-- Document passage --
— START —

Keywords: SVG, XSLT, Graphical Stylesheet, Sankey
After receiving his Ph.D. in Mathematical Physics from Yale University in 1989, Philip spent a year as Assistant Professor of Physics at Knox College, followed by four years as Assistant Professor of Mathematics at the University of Toronto. His background in Differential Geometry and in computer modelling of physical phenomena served as unorthodox preparation for his subsequent move into industry as a Software Engineer with an emphasis on Computer Graphics. By 1997 Philip was in charge of a software research team creating early Web technologies based on HTML, XML, CSS and Java. Philip now lives and works in Vancouver, Canada, where he is President of SchemaSoft (http://www.schemasoft.com/), a software development consulting company he co-founded in 1999. He is an Advisory Committee Representative of the World Wide Web Consortium (http://www.w3.org/), and has been a member of the W3C Scalable Vector Graphics Working Group (http://www.w3.org/Graphics/SVG/) since its inception in 1998. Philip is Chair of the BC Advanced Systems Institute International Scientific Advisory Board (http://www.asi.bc.ca/). He is also a Director of the Vancouver XML Developers Association (http://www.vanx.org/), an organization that he co-founded in 2000. He regularly writes and lectures on topics related to software engineering, XML and SVG.
Mark graduated from the University of Waterloo after serving co-op terms at Sybase, Microsoft and Paradigm Development Corp. After graduating, he spent a brief stint at Algorithmics in Toronto before rejoining his friends from Paradigm at SchemaSoft.
This paper will describe a method for producing SVG drawings of directed, weighted graphs. In particular, the focus is on weight functions that satisfy flow conservation: the sum of the incoming weights equals the sum of the outgoing weights at all nodes except sources and sinks. Such a graph is particularly appropriate for representing flow through a system. Examples include traffic flow in a city, energy flow in a production plant, water flow through a network of pipes, Internet packet flow, the flow of money through a national economy, and so on. Drawings of these graphs are sometimes called Sankey diagrams.
Simple graph-rendering algorithms will often produce a confusing jumble of overlapping nodes or tangled edges on any but the smallest data sets. The challenge lies in producing an algorithm that renders the graphs in a legible and complete manner for a wide range of typical input. All information including weights must be visually represented, accessible and clearly conveyed. We were able to meet this challenge head-on after imposing the following two practical constraints:
In fact, we will demonstrate a graphical stylesheet that can generate interactive and attractive SVG representations automatically.
1.1 Modeling Systems with Flow
1.2 Sankey Diagrams
2. Overcoming the Obstacles
2.1 Programming in XSLT Without External Language Bindings
2.2 Optimizing Layout for Readability
2.3 Geometrical Manipulations
3. Sankey Diagram Stylesheet
3.1 The Stylesheet
Suppose we have some information representing the transmission of ingredients in through a candy factory. One simple way to represent this information is using a directed, weighted graph, as in Figure 1 .

— END —

-- Source data --
— START —

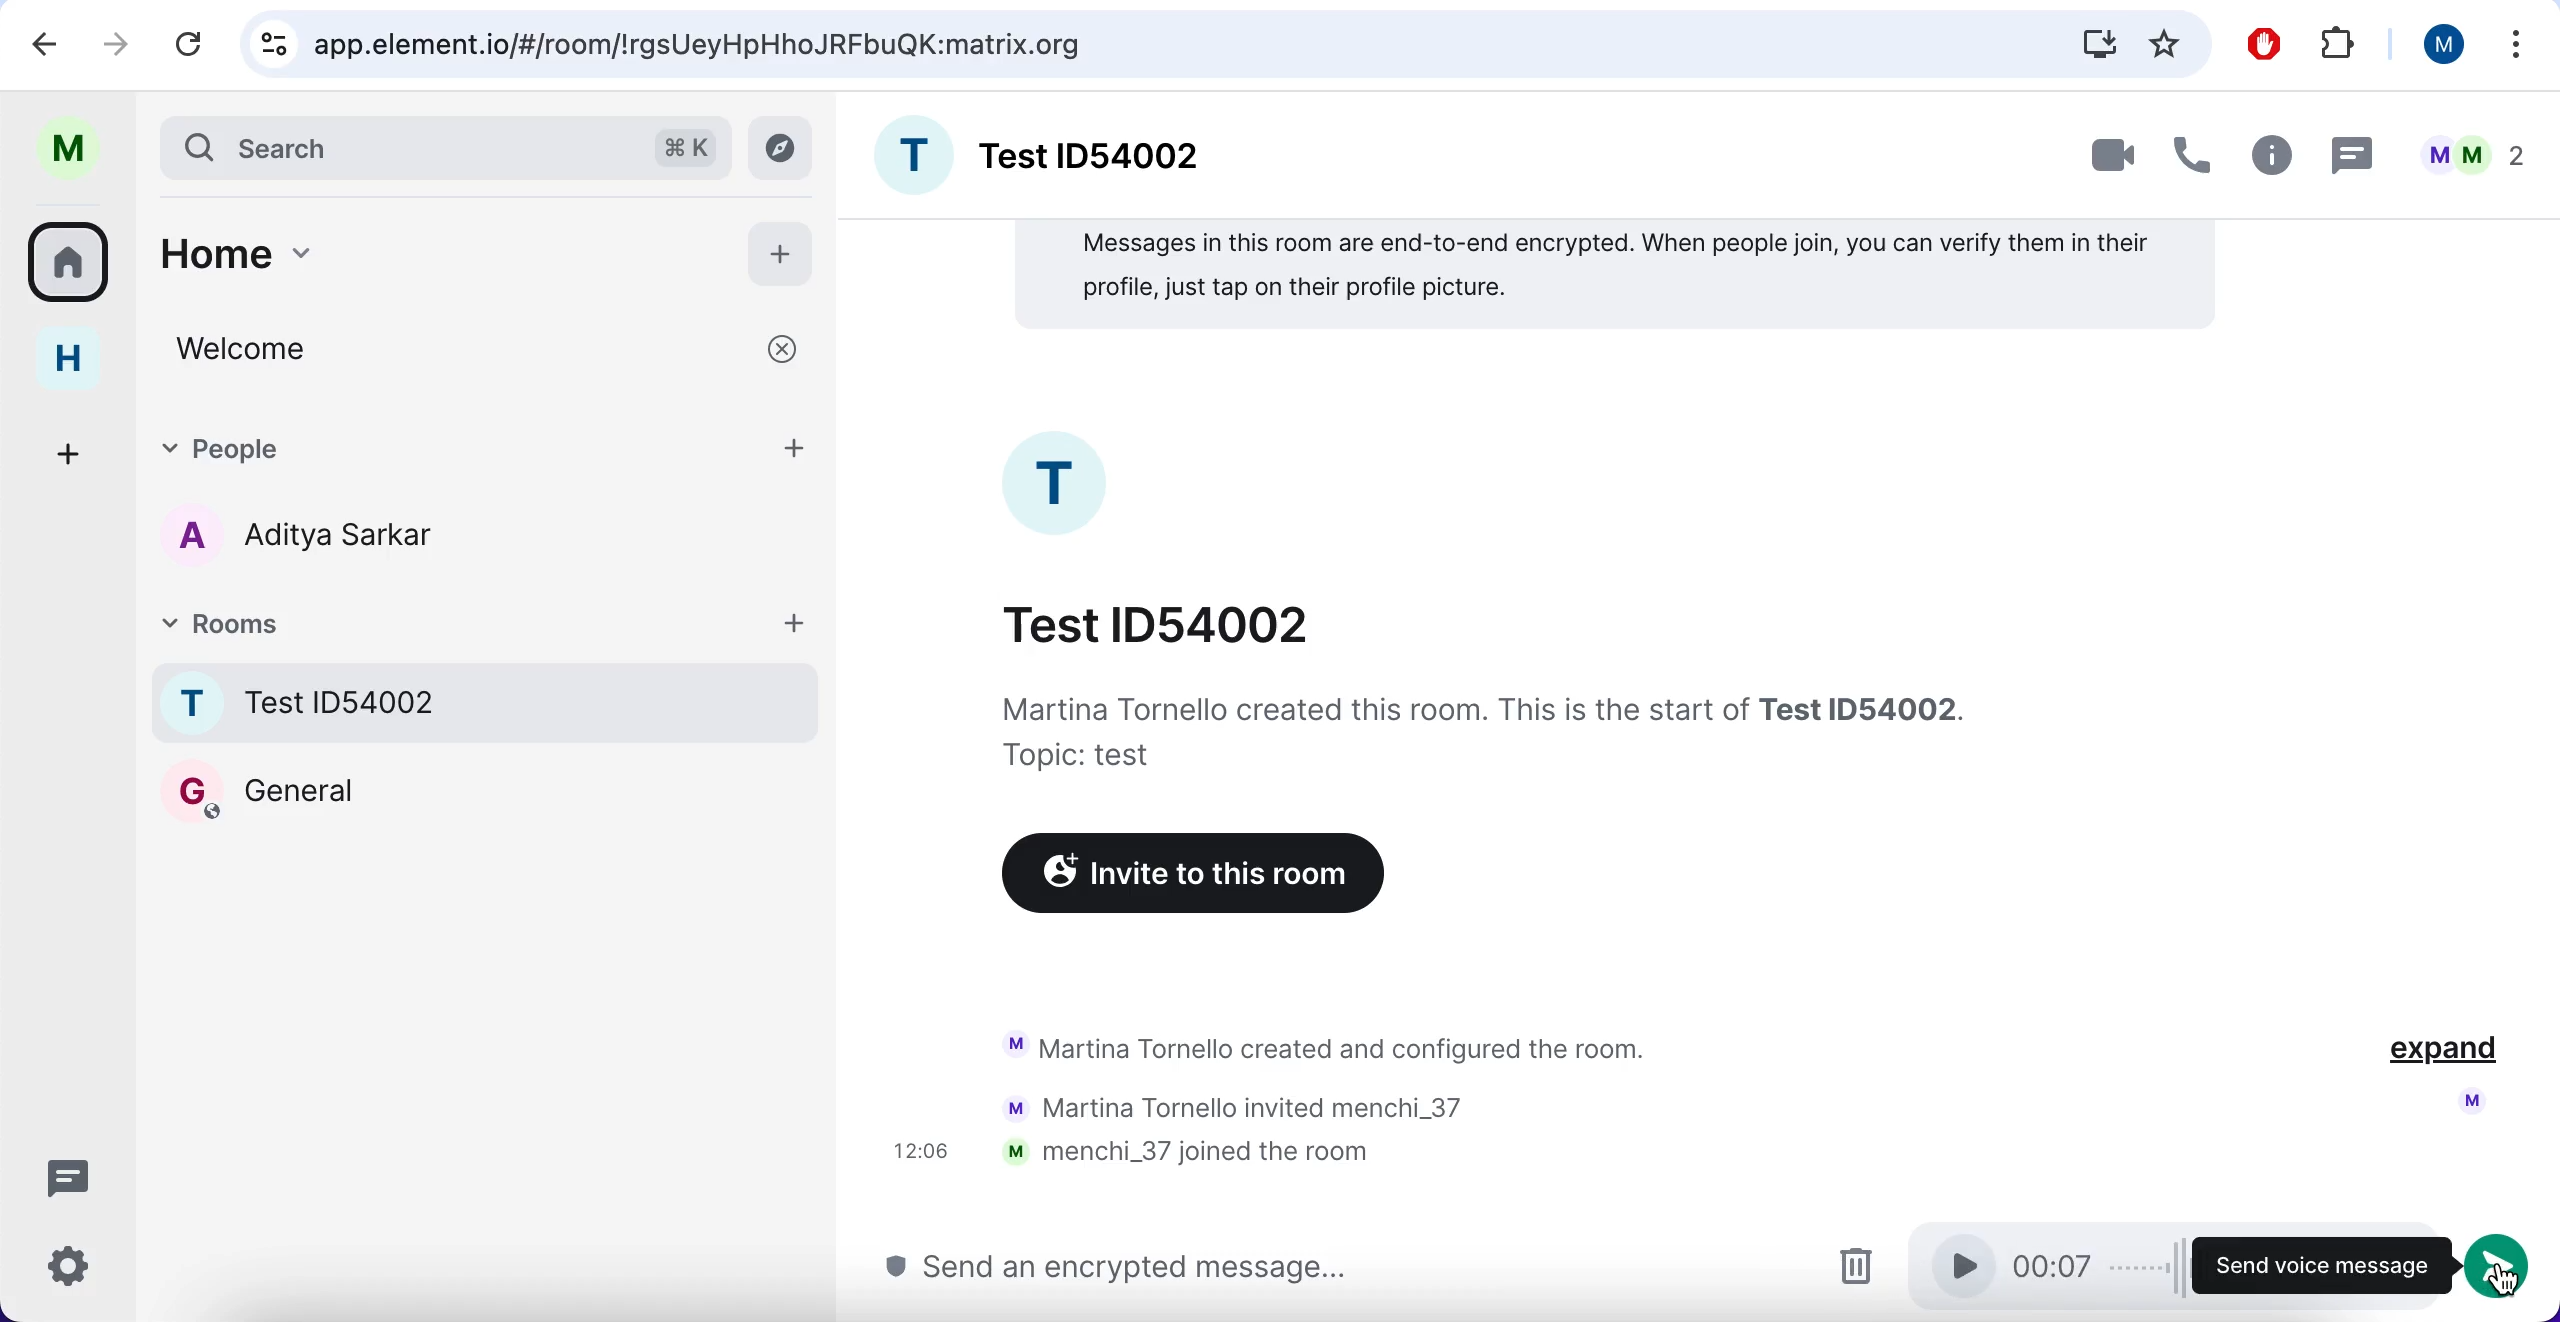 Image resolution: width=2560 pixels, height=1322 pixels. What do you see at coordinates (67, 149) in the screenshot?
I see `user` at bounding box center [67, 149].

— END —

-- Given instruction --
Shorten the paragraph of the Sankey diagram paper that begins "This paper will describe a method" into a bulleted list that keeps its main facts.

-- Expected answer --
- The paper describes a method for producing SVG drawings of directed, weighted graphs.
- It focuses on weight functions that satisfy flow conservation. At every node except sources and sinks, the incoming weights sum to the outgoing weights.
- Such graphs suit representing flow through a system. Examples are city traffic, energy in a production plant, water through pipes, Internet packets and money through a national economy.
- Drawings of these graphs are sometimes called Sankey diagrams.